Orthokerology and Cornea reshaping therapy (CRT) have shown very effective results in myopia treatment by slowing down its progression each year. This is also a excellent vision correction method because Orhto-K will free you from glasses and contact lens during the day. Based on current reaseach (please refer to Current Publications page and Related Websites page) and clinical observation, it appears very likely that Ortho-K or CRT can essentially stop (or lease slow down) the progression of myopia in the young, emerging myope. It is my belief that nearly every emerging myope should be given the opportunity to have Ortho-K or CRT lenses. It allows the stabilizing myopia at low levels and reducing wearing time. We do not have to wait until the young myope progress to higher level before you step in with a better alternative. So keep them at low level!
Why does Ortho-K or CRT control myopia? It turns out that myopia development appears to be controlled by the focus of the peripheral retina. At the recent Orthokeratology Academy of America meeting, there was a fair amount of discussion, continued from years ago, about myopia control based on research by Earl Smith, O.D. of the College of Optometry, Houston. His research on monkeys. Similar results have been found in many other different species.
The eye has an emmetropization process (this means the eye wants to have zero correction) that is mediated primarily by the peripheral retina to a much greater degree than the central retina. The eyeball grows during maturation and stops growing when the peripheral retina comes into focus. During axial length growth the peripheral retina predicts which way the eye is going to change.
Think of peripheral correction as being able to exist separate and distinct from "regular" or central focusing. Or what he calls hyperopic or myopic peripheral defocus. If you have good central acuity, you might have a peripheral defocus in front or behind the retina.

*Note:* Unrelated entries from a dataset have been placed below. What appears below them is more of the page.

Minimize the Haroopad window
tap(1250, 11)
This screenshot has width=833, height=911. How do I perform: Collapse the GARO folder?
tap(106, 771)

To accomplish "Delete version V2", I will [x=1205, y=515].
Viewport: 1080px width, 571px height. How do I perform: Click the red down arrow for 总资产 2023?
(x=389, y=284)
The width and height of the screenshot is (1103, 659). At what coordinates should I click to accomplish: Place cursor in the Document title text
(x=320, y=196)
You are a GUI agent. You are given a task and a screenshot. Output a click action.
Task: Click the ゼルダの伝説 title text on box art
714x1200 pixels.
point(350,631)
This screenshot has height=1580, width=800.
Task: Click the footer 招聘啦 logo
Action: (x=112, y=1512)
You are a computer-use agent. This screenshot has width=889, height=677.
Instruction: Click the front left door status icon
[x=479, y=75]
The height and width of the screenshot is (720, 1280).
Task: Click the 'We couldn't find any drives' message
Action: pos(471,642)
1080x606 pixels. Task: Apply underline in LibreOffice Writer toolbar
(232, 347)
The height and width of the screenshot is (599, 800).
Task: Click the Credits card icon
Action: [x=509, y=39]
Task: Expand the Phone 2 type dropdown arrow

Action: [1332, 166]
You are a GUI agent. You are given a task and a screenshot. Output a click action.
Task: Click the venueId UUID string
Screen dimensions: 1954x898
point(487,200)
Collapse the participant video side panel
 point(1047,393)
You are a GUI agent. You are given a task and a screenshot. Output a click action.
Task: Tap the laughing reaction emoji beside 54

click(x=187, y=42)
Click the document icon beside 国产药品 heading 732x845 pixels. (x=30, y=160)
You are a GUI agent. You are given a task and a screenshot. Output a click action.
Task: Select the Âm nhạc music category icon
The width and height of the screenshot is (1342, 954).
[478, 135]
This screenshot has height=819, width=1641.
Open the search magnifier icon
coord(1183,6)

If the peripheral retina is hyperopic, in effect the peripheral image is behind the peripheral retina, then the signal within the retina is to keep growing, and with it the central retina moves further out (grows) from Plano to myopic if measured centrally, like we all do measure it. If your peripheral retina is myopic, in effect the peripheral image is in front of the retina, the retinal signal is to stop or slow growth.
The key to control the growth is curvature of field - move the peripheral retinal image where it needs to be for kids who continue to get more nearsighted (progressive myopia), bring it forward so it is closer to the retina in the periphery.
Standard spectacle lenses with their "corrected curves" move the peripheral image in the direction that encourages myopic progression.
Ortho-K corneas, due to the para-central plus powers induced, move the image closer to the retina which discourages axial growth.